A twenty-something woman interrupted my typing to inquire about an open seat. After a few moments, she shyly asked if the food was free. I responded like a tribal elder and knowingly nodded. Was I ever that young and green? My mind flashed back to my first global business trip and airport lounge experience. This was over 30 years ago. En route to my first global business meeting, I remember walking into a smoky lounge and a sea of men in business suits. Back then, my own “dress for success” mirrored their male uniform; a dark blue suit of armor --wool jacket with boxy shoulders, a starched white blouse, a ribbon tie, and a wool skirt that fell mid-calf. Fighting the feeling of being an imposter in a costume, I helped myself to the buffet fare and then settled into my leather seat. Here I was, first generation corporate and a female, sitting in an airline club, holding my Passport and a business class ticket to Europe. Pretty cool.
A loudspeaker page announced boarding for my flight and jarred me back to the present. I packed up my traveling roadshow of matching, designer luggage and headed for the bathroom. As I splashed water on my face, I looked into the mirror and saw a tired, stressed face staring back at me. My mind began racing. At first a whisper, then growing to an internal shout, I heard, “ This isn’t ‘pretty cool’ anymore. I’m tired. I’m tired of packing suitcases, eating crappy airport and airline food, being too tired at the end of the day to speak with friends, the incessant buzz of my iPhone email, and putting off the things I enjoy to a nebulous “someday”. Yes, the money is great and the perks make me feel important. But, the scale has tipped. I proved myself in a male workplace. I’m done. I want a life.“ Where did these heretical thoughts come from? I could hear the creak of Pandora’s box opening. So, here in this inauspicious airport bathroom, I first faced the “R” word: retirement.

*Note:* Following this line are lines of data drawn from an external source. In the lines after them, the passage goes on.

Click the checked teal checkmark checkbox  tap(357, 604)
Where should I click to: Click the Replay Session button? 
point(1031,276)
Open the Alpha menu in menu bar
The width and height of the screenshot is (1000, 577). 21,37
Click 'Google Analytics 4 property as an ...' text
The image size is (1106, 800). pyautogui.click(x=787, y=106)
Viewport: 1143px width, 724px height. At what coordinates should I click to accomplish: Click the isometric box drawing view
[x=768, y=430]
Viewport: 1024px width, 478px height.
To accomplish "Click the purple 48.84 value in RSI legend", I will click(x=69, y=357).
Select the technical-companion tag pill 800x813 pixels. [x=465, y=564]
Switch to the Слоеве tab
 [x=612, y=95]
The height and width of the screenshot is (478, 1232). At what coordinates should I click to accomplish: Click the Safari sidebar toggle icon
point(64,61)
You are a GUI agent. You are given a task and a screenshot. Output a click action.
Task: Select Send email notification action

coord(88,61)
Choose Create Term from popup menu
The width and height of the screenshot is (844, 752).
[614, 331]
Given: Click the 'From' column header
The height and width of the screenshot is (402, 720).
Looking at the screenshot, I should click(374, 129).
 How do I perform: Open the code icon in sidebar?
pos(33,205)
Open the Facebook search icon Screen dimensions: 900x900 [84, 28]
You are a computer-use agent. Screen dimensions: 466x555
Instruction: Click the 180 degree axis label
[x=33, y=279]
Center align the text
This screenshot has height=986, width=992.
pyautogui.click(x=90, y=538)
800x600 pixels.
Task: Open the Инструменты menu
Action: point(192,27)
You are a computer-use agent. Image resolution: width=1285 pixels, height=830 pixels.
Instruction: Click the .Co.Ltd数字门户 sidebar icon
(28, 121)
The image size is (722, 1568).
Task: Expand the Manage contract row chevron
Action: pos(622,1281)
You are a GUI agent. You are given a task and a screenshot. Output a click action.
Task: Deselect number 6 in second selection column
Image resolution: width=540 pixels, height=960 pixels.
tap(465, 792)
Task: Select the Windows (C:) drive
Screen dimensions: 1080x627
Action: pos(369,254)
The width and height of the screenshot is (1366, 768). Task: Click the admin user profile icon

In my interviews with hundreds of Baby Boomer career women similarly making the shift into retirement, women comment on their surprise that they have arrived at the retirement juncture. After all, we were the generation who smashed through the glass ceiling of the male structured workplace. Maybe cracked the glass ceiling is more accurate. Regardless, we were the pioneers who led the way into the male bastions of corporate and professional roles. We put up with discrimination, worked twice as hard, sacrificed our personal lives, experience guilt over choices of career versus traditional roles, lived through the loneliness, and persevered our way into levels of leadership and professions. How can we pioneers leave the trail?
There is no map for our retirement; it is truly uncharted territory. Our parents’ retirement model is outdated. Many of our homemaker mothers cannot offer us a path. The traditional male model is lacking as it focuses almost exclusively upon the financial aspects of retirement. While financial planning is critically important, women tend to also put emphasis on the quality of their relationships and life purpose. In addition, as Boomer career women, we are the first and largest generation of women to define ourselves by our work.1 We need a retirement model that provides continuity and outlets for our education, productivity, achievements, sense of community, and passion for meaningful work. We do not want to settle into a life stage that relinquishes our hard earned freedom, political clout, and professional identity.
Once again, we are the generation of women who will challenge convention and reinvent how we will live. As pioneers, retirement is our next frontier.
Although existing models for retirement are outdated for us, the concept of retirement is a actually relatively new one. Retirement, thought of as an entitled life stage, came into being in the Twentieth Century.